- [Activity]: Below are some records. Write out exactly their lines from the one with "The image size is (1568, 743)." through the one with "the sourceMap option", and leave the pictures behind.

::: Supplied entries :::

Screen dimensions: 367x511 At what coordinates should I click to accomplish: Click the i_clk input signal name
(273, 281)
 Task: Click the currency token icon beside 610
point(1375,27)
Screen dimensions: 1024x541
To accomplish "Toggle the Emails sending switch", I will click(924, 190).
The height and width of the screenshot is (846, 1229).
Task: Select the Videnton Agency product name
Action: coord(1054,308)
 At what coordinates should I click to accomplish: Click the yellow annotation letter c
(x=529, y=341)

:::
::: Supplied entries :::

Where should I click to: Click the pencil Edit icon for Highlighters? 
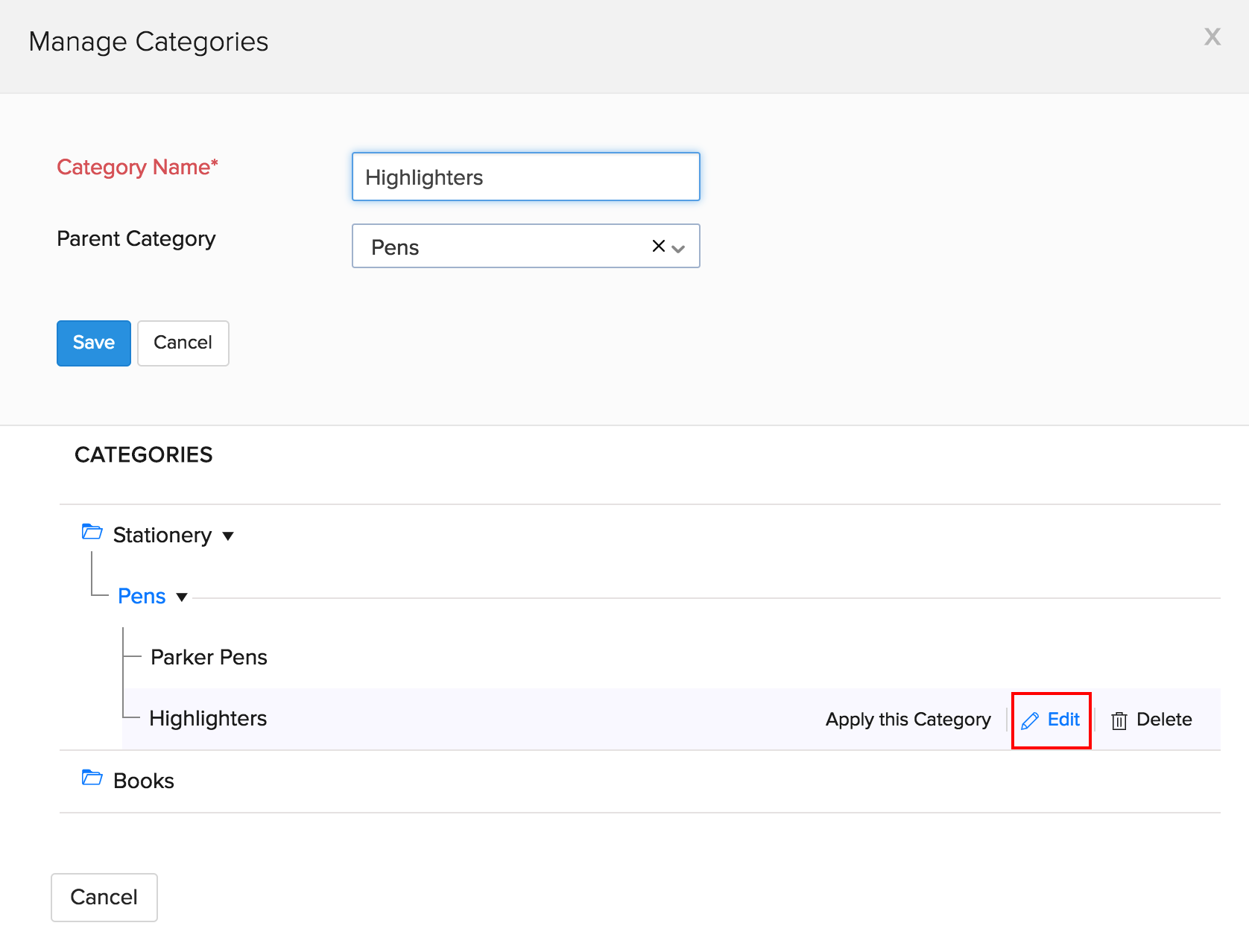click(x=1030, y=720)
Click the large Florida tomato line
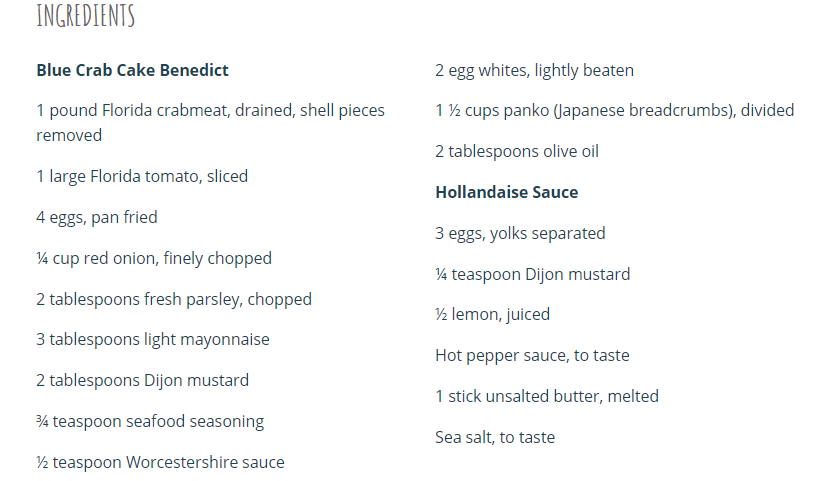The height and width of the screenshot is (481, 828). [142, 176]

:::
::: Supplied entries :::

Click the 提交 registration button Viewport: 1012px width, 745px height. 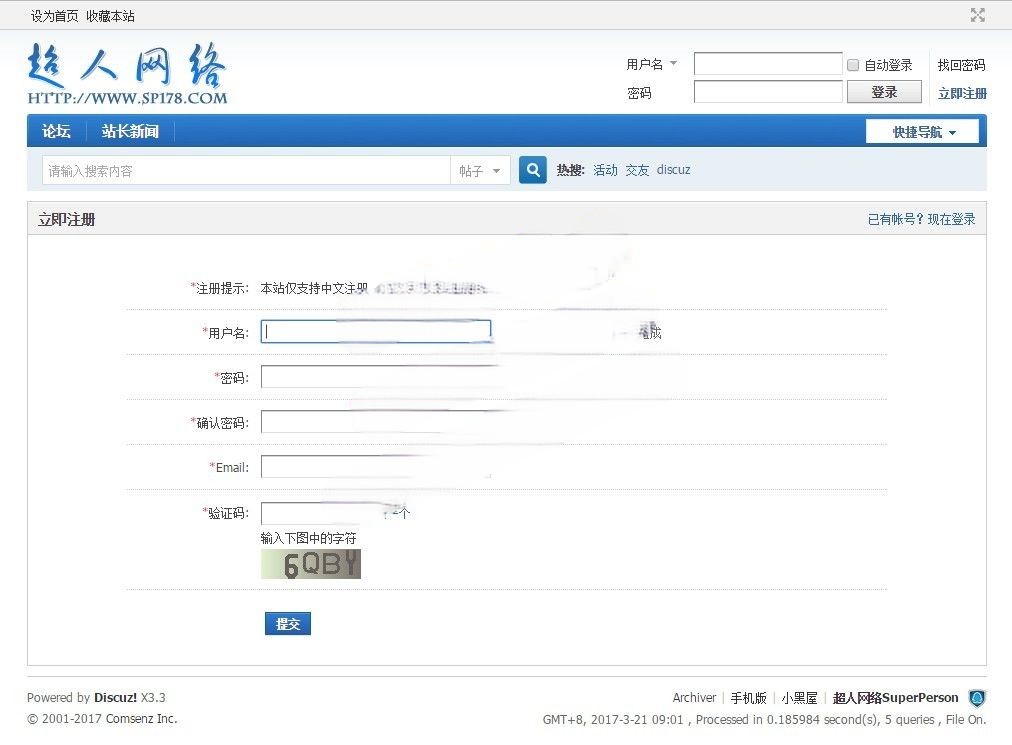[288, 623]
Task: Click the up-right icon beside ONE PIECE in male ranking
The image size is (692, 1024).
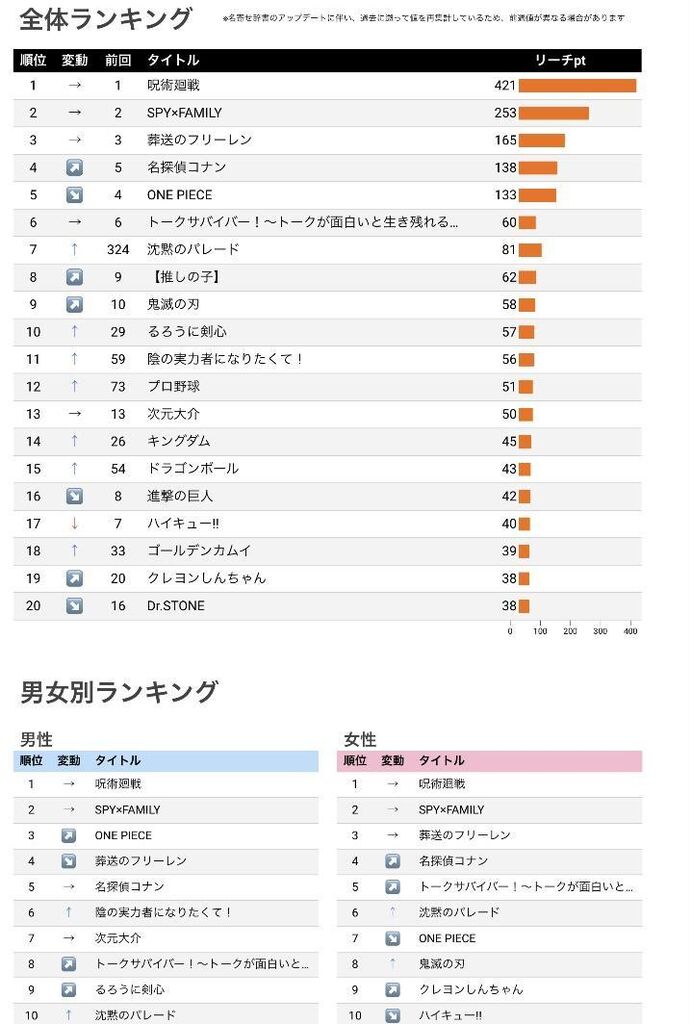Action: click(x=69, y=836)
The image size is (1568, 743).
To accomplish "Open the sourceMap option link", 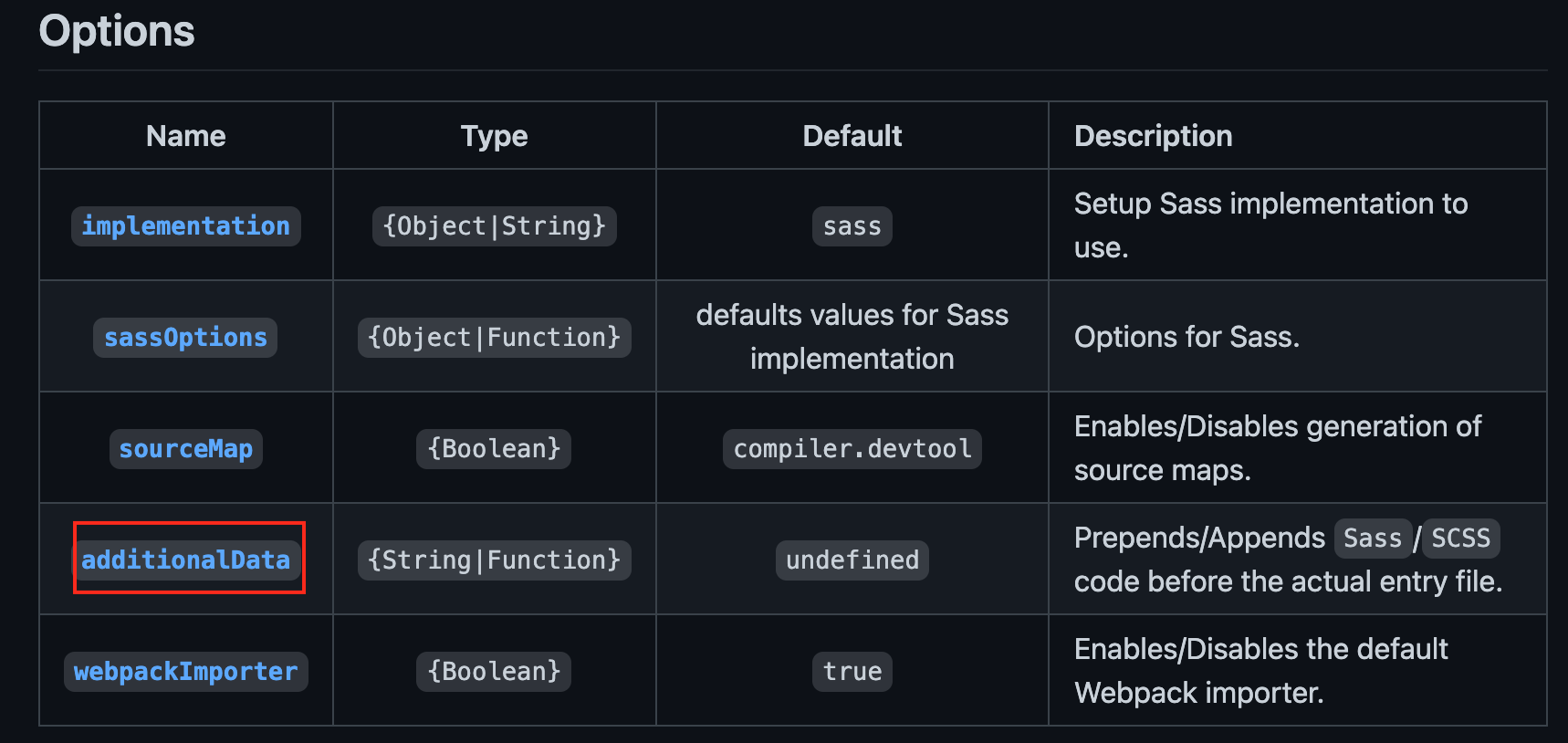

:::

- [Exercise solution]:
The image size is (1568, 743).
To accomplish "Open the sourceMap option link", 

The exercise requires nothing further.